In the following descriptions related to steps, the
inter-prediction unit 250 may be replaced by the inter-prediction
unit 110.
[0477] Steps 1710, 1720, 1730, 1740, and 1750 may be combined with
the operations of other components of the encoding apparatus 100,
described above with reference to FIG. 1. Further, steps 1710,
1720, 1730, 1740, and 1750 may be combined with the operations of
other components of the decoding apparatus 200, described above
with reference to FIG. 2.
[0478] FIG. 18 is a flowchart of a method for generating a merge
list for inter prediction of a target block according to an
embodiment.
[0479] Step 1730, described above with reference to FIG. 17, may
include steps 1810, 1820, 1830, 1840, 1850, 1860, 1870 and 1880,
which will be described below.
[0480] In the present embodiment, an intra-prediction mode for a
target block may be either a merge mode or a skip mode. The list
may be a merge list. The motion information of a candidate block
may correspond to a merge candidate.
[0481] At step 1810, the inter-prediction unit 230 may determine
whether the motion information of a spatial candidate is to be
added to the list.
[0482] If it is determined that the motion information of the
spatial candidate is to be added to the list, step 1820 may be
performed.
[0483] If it is determined that the motion information of the
spatial candidate is not to be added to the list, step 1830 may be
performed.
[0484] At step 1820, if it is determined that the motion
information of the spatial candidate is to be added to the list,
the inter-prediction unit 230 may add the motion information of the
spatial candidate to the list.
[0485] At steps 1810 and 1820, the motion information of the
spatial candidate may be added to the list.

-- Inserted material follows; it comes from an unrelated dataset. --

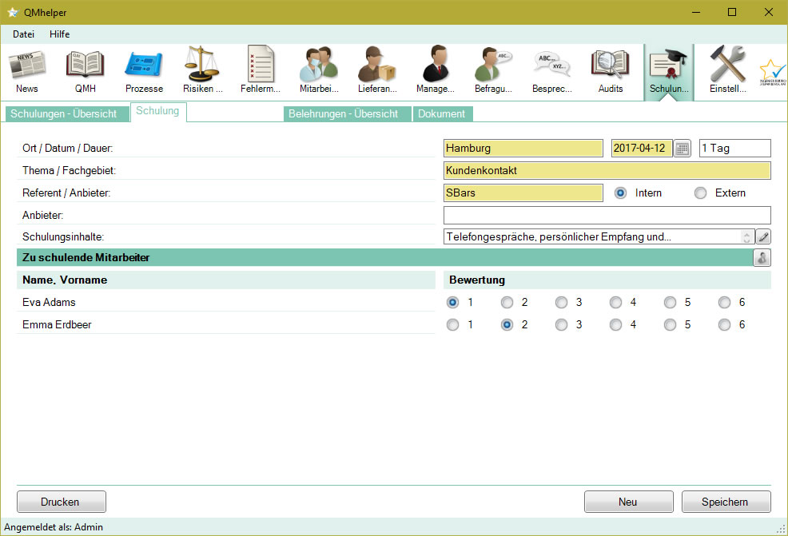Click the add employee icon button
The width and height of the screenshot is (788, 536).
pyautogui.click(x=762, y=258)
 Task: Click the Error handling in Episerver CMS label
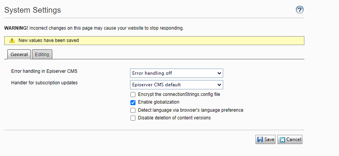tap(47, 71)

[0486] In an embodiment, at steps 1810 and 1820, the
inter-prediction unit 230 may determine whether the motion
information of the spatial candidate is to be added to the list,
based on information about the target block and the motion
information of the spatial candidate.
[0487] In an embodiment, the information about the target block may
be the location of the target block. The inter-prediction unit 230
may determine whether the motion information of the spatial
candidate is to be added to the list, based on the location of the
target block and the motion vector of the spatial candidate.

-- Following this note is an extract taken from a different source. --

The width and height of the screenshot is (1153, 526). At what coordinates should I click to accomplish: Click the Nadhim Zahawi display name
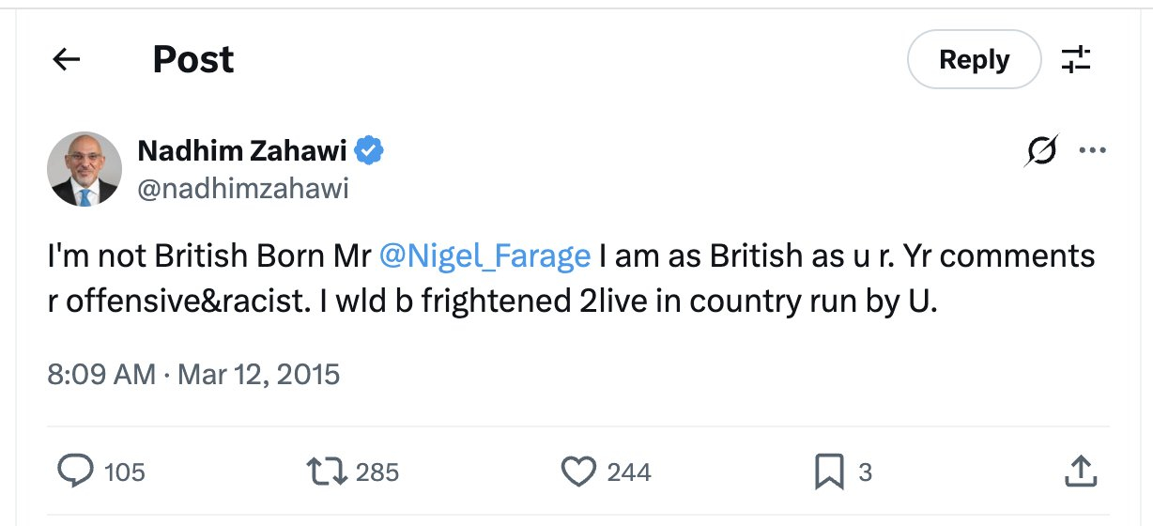tap(242, 150)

[0488] In an embodiment, the inter-prediction unit 230 may
determine whether the motion information of the spatial candidate
is to be added to the list, based on the target block and a motion
prediction boundary check for the spatial candidate.

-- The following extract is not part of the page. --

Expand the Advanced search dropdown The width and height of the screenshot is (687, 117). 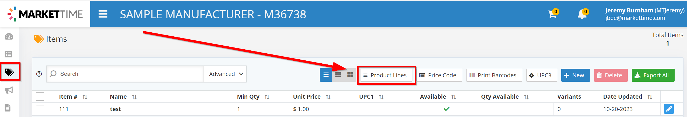226,74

[0489] In an embodiment, the inter-prediction unit 230 may
determine whether the motion information of the spatial candidate
is to be added to the list, based on a location indicated by a
motion vector applied to the target block. Here, the applied motion
vector may be the motion vector of the motion information of the
spatial candidate.
[0490] Here, the location indicated by the motion vector may be a
location determined by adding the motion vector to the location of
the target block.
[0491] Further, the location indicated by the motion vector applied
to the target block may be the reference location of the target
block. Hereinafter, the location indicated by the motion vector
applied to the target block will be referred to in brief as "the
reference location of the target block". The reference location may
indicate the reference block of the target block.
[0492] The location indicated by the motion vector or the reference
location may be a location in a reference picture referred to by
the target block.
[0493] In an embodiment, the inter-prediction unit 230 may add the
motion information of the spatial candidate to the list if the
reference location of the target block is present within a region.
The inter-prediction unit 230 may not add the motion information of
the spatial candidate to the list if the reference location of the
target block is out of the region.
[0494] The region may be a region of a slice including the target
block, a region of a tile including the target block, or a region
of an MCTS including the target block.
[0495] In an embodiment, if the reference location of the target
block is not out of a boundary, the inter-prediction unit 230 may
add the motion information of the spatial candidate to the list.
The inter-prediction unit 230 may not add the motion information of
the spatial candidate to the list if the reference location of the
target block is out of the region.
[0496] The boundary may include the boundary of the picture.
Further, the boundary may include the boundary between slices, the
boundary between tiles, or the boundary between MCTSs.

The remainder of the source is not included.